Absent a deal with Senate Democrats, Republicans decided Wednesday cancel a planned vote on bills to fund the State Department and the departments of Health and Human Services and Labor and Education, undermining efforts to get the federal government funded when the 2020 fiscal year begins Oct. 1.

The decision came as Congress worked to fund the government to avert a government shutdown. The House already has passed 10 of the 12 bills on its docket but the Senate is way behind. Senate appropriators had been expecting to advance four bills a week for the next three weeks.

A stopgap spending bill was seen as inevitable but there has been no agreement on the length of the continuing resolution. The White House already has sent its anomalies list to Capitol Hill for revisions to the last continuing resolution but House Democrats are balking at taking up anything other than a clean spending bill with no changes. Sen. Dick Durbin, R-Ill., said he would expect any stopgap bill to run through at least Nov. 22, the last day the Senate is in session before the Thanksgiving holiday recess.

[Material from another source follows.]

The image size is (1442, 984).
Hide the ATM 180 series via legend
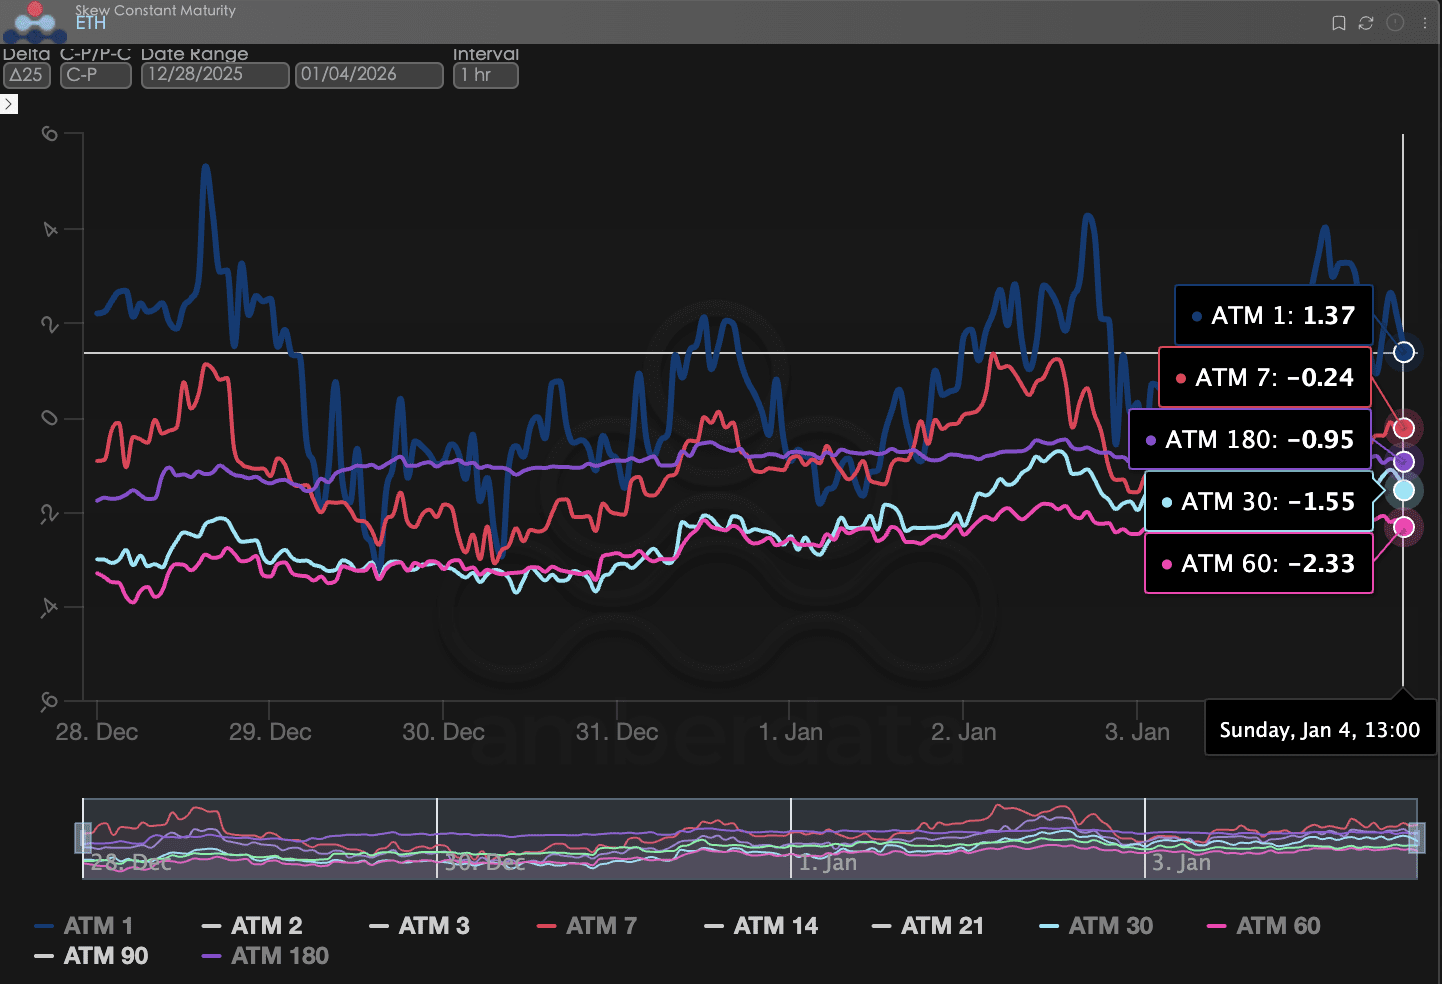coord(265,956)
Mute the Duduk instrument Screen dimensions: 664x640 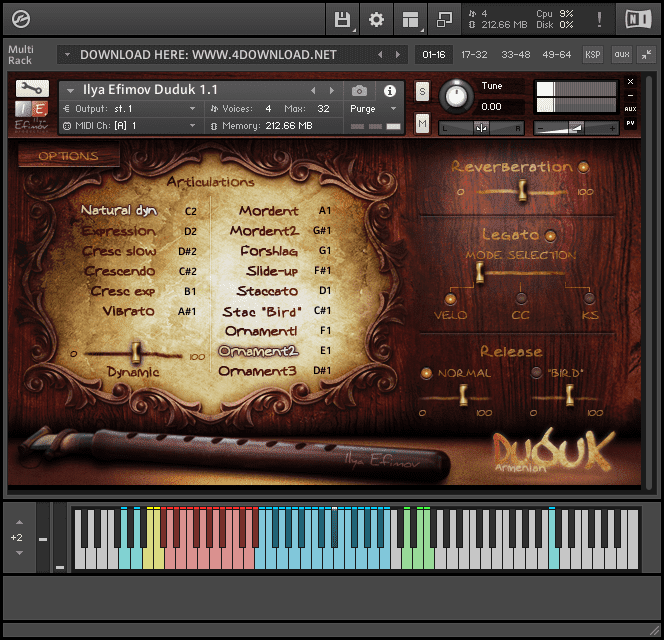[422, 123]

The Senate Appropriations Committee had been planning to take up the bills Thursday but disagreements over abortion and President Trump’s border wall complicated the process.

Appropriations Chairman Richard Shelby, R-Ala., indicated there was trouble Tuesday after a subcommittee vote on the HHS/Labor-Education bill was canceled. A vote on defense spending and on a bill covering energy and water development were still planned for Thursday.

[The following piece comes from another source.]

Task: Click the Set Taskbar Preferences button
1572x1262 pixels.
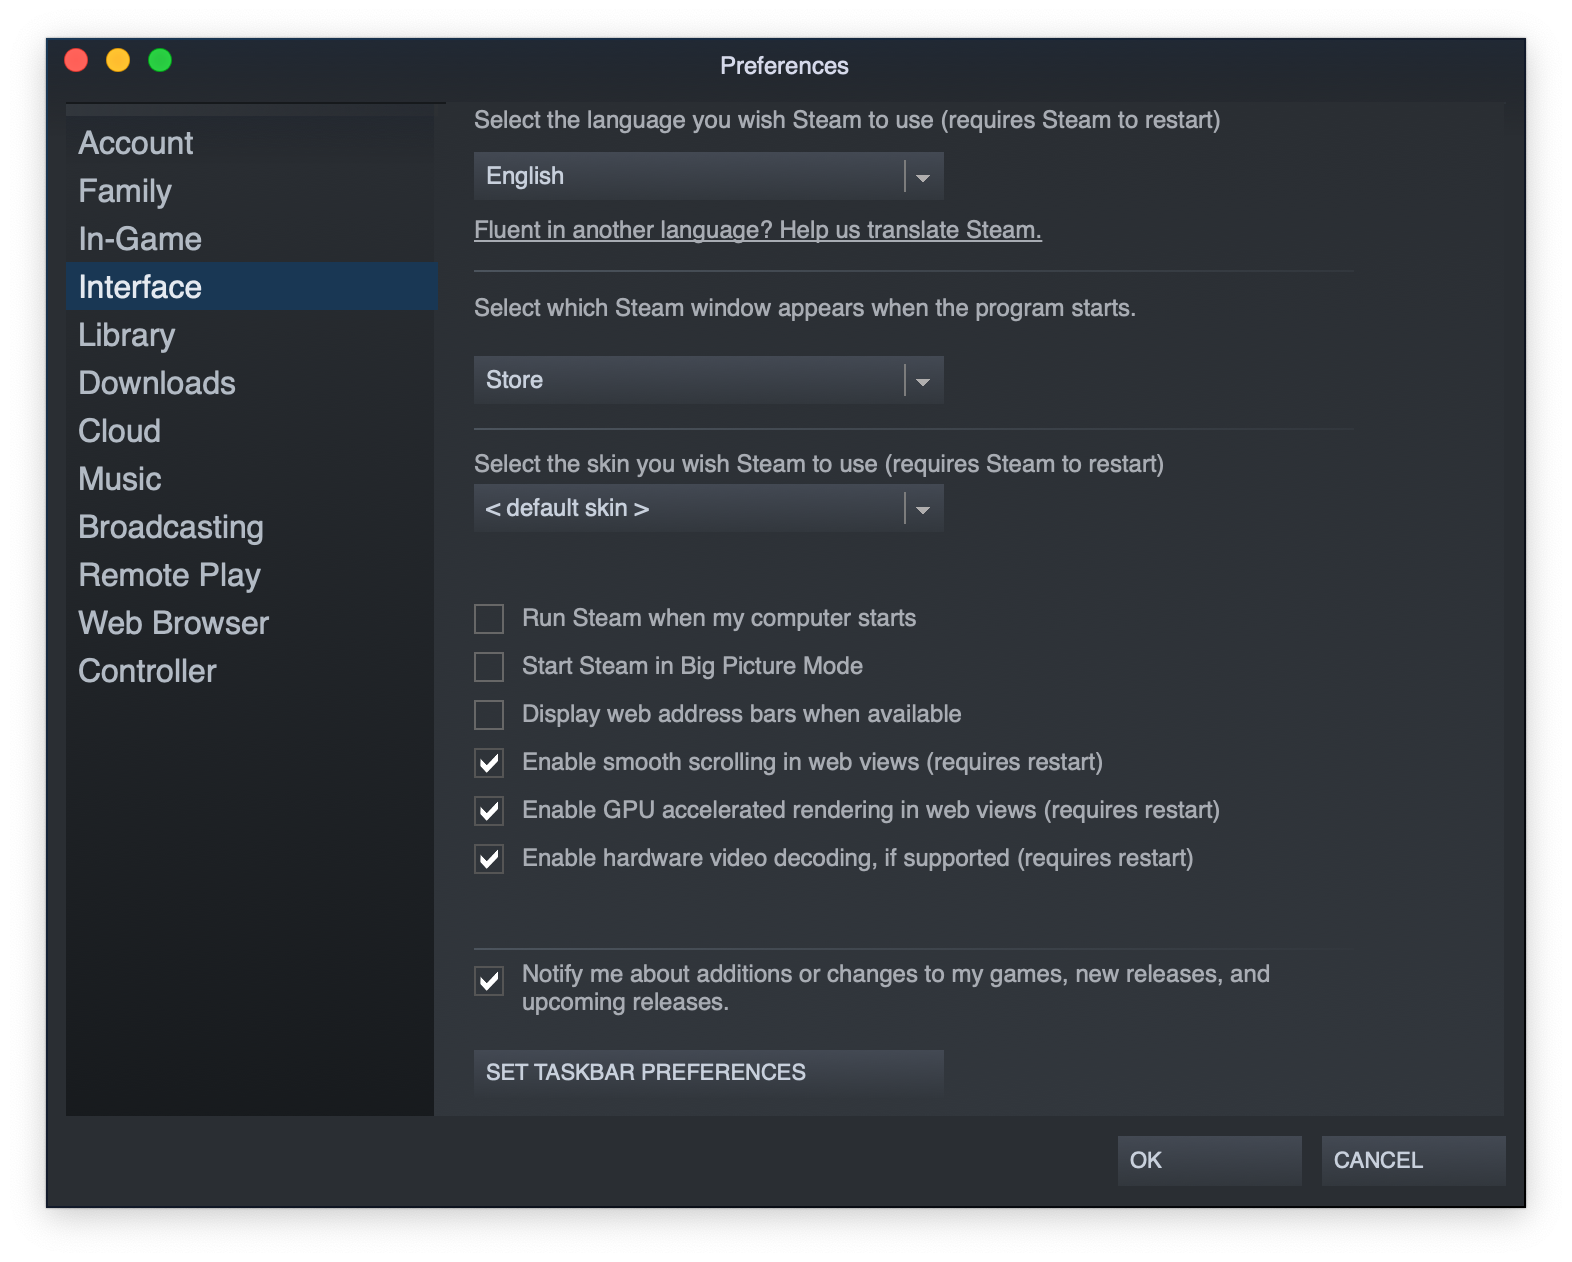Action: coord(707,1072)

Republicans accused Democrats of offering a “poison pill” amendment to the HHS/Labor-Education measure blocking a Trump administration rule that prevents federal funds from going to organizations that offer abortion information or referrals.

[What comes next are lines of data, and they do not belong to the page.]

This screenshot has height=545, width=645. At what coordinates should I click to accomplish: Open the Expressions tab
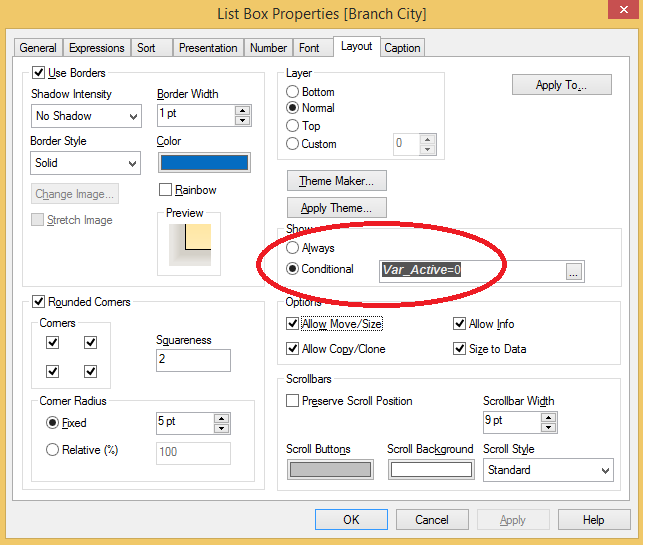click(x=97, y=48)
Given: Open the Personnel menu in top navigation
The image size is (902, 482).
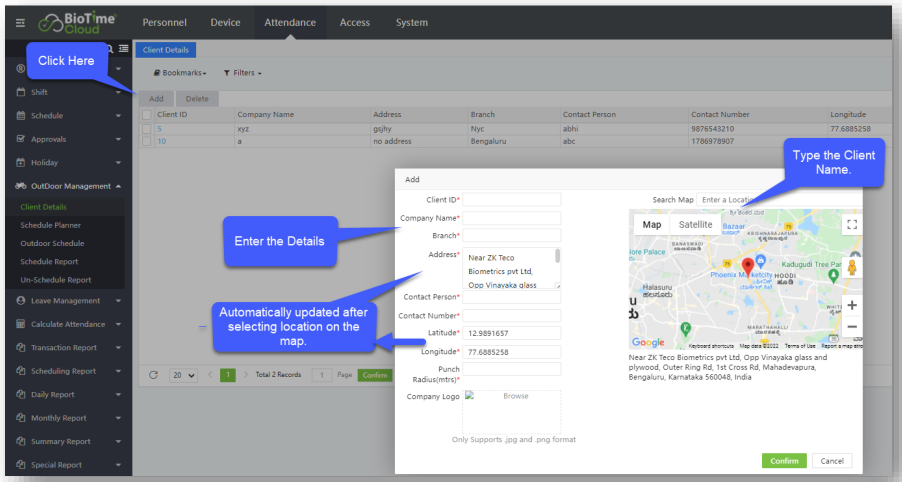Looking at the screenshot, I should (x=164, y=22).
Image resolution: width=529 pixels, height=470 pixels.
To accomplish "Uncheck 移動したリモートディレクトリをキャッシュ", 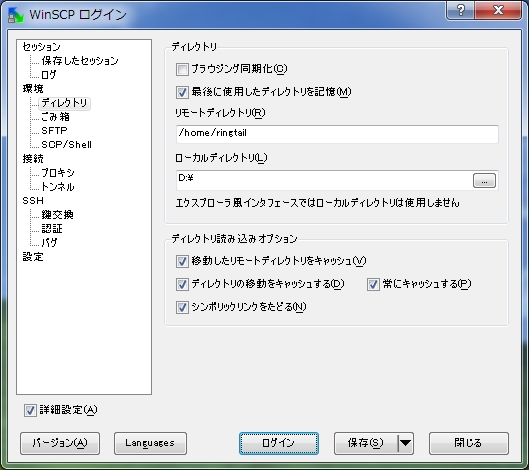I will pyautogui.click(x=182, y=261).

Senate Majority Leader Mitch McConnell, R-Ky., accused Democrats of reneging on a two-year budget agreement but Sen. Patty Murray, D-Wash., urged a floor vote on the amendment.

“If Senate Republicans are more willing to listen to President Trump than women and patients in their own states, they should own up to it and be willing to let their votes show it,” Murray said.

Democrats also were critical of Republicans for shifting $5 billion from the HHS/Labor-Education bill to fund Trump’s border wall. The Pentagon last week said it had begun moving $3.6 billion from military construction projects to the border wall. Some $2.5 billion also could come from counterdrug operations.

The fate of the defense bill was in question. Durbin said Democrats have not yet decided whether they can support it. Senate Minority Leader Chuck Schumer, D-N.Y., said the Republicans are trying to sneak in $12 billion for the border wall.

“They know darn well that $12 billion in additional monies for the wall isn’t going to fly with Senate Democrats or the House,” Schumer said. “So they ought to get serious negotiating now that they’ve shown the president they’re paying a little more fealty to him.”